Tuvalu Prime Minister Feleti Teo, a Pacific Island nation facing the threat of submersion due to climate change-induced sea level rise, said that the International Court of Justice (ICJ)’s July 2025 advisory opinion affirming every nation’s obligation to address climate change was “a milestone achievement.”
He stressed that island states with minimal greenhouse gas emissions but extreme vulnerability to the effects of climate change “need to be compensated for damages that we suffered.”
Teo visited Japan to attend the Island States Ocean Summit held in Tokyo on June 3-4.
The ICJ opinion characterises climate change as an “existential problem of planetary proportions that imperils all forms of life,”and states that nations failing to take action could bear legal responsibility.
The United Nations General Assembly, comprising 193 member countries, also adopted a resolution in May 2026 in support of the opinion by a large majority.
“So the conversation has kind of shifted from moral obligations to a legal commitment,” Teo said in an exclusive interview with the Mainichi Shimbun.
He argued that countries responsible for causing climate change must provide aid or “be held accountable for their actions in causing climate change.”
Although neither the ICJ opinion nor the UN resolution is legally binding, Teo said that they will “hopefully be the basis of a future treaty” establishing binding international measures.
Regarding the U.S administration of President Donald Trump’s decision to withdraw from the UN Framework Convention on Climate Change, Teo said, “It’s a very major setback.”
He added that “countries like Tuvalu have always looked to the U.S to set the example,” and continued, “I hope that bigger players like Japan and other European countries will be able to convince the U.S to … have a relook at their current policies on climate change.”
Calling the introduction of renewable energy “one of the top priorities” for resource-import-dependent Tuvalu, Teo said, “We’re hoping that Japan can help us be a more energy secured economy.”
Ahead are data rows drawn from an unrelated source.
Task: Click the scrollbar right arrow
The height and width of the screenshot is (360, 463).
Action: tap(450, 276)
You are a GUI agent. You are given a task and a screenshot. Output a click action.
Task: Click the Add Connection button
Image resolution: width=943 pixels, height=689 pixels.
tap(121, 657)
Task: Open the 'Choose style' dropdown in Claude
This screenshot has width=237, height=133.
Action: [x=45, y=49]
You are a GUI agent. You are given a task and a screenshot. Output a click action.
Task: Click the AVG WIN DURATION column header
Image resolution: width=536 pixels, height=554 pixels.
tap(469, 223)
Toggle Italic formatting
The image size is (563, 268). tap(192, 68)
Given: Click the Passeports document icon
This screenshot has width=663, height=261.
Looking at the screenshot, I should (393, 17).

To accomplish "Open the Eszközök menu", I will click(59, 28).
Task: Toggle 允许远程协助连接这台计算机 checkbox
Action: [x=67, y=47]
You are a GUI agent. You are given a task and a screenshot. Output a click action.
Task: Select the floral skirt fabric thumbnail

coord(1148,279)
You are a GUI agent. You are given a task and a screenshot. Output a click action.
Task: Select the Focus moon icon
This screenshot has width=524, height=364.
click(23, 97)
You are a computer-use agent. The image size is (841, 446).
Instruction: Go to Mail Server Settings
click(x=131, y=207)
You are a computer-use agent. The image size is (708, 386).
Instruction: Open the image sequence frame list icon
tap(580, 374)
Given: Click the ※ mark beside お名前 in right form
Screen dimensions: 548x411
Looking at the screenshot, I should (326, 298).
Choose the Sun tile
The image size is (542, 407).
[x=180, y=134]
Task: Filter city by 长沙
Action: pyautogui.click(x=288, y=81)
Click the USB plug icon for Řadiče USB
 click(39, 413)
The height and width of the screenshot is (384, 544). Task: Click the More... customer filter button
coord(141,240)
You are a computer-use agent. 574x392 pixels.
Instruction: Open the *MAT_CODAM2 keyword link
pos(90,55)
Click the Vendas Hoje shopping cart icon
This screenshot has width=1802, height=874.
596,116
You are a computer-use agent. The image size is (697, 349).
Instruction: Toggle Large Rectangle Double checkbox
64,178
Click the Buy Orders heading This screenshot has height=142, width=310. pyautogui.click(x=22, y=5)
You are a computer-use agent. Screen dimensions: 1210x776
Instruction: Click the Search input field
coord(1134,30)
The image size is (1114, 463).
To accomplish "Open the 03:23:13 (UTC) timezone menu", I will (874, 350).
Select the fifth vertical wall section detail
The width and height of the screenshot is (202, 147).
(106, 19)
Tuvalu’s government has been raising coastal land and taking other adaptive steps to cope with global warming, while also advancing a plan to move the nation’s governmental functions, culture and identity into the online virtual space known as the metaverse.
Teo described this as “planning for the worst-case scenario,” explaining that one of the objectives is to preserve Tuvalu’s sovereignty as a digital nation even if its physical territory is submerged.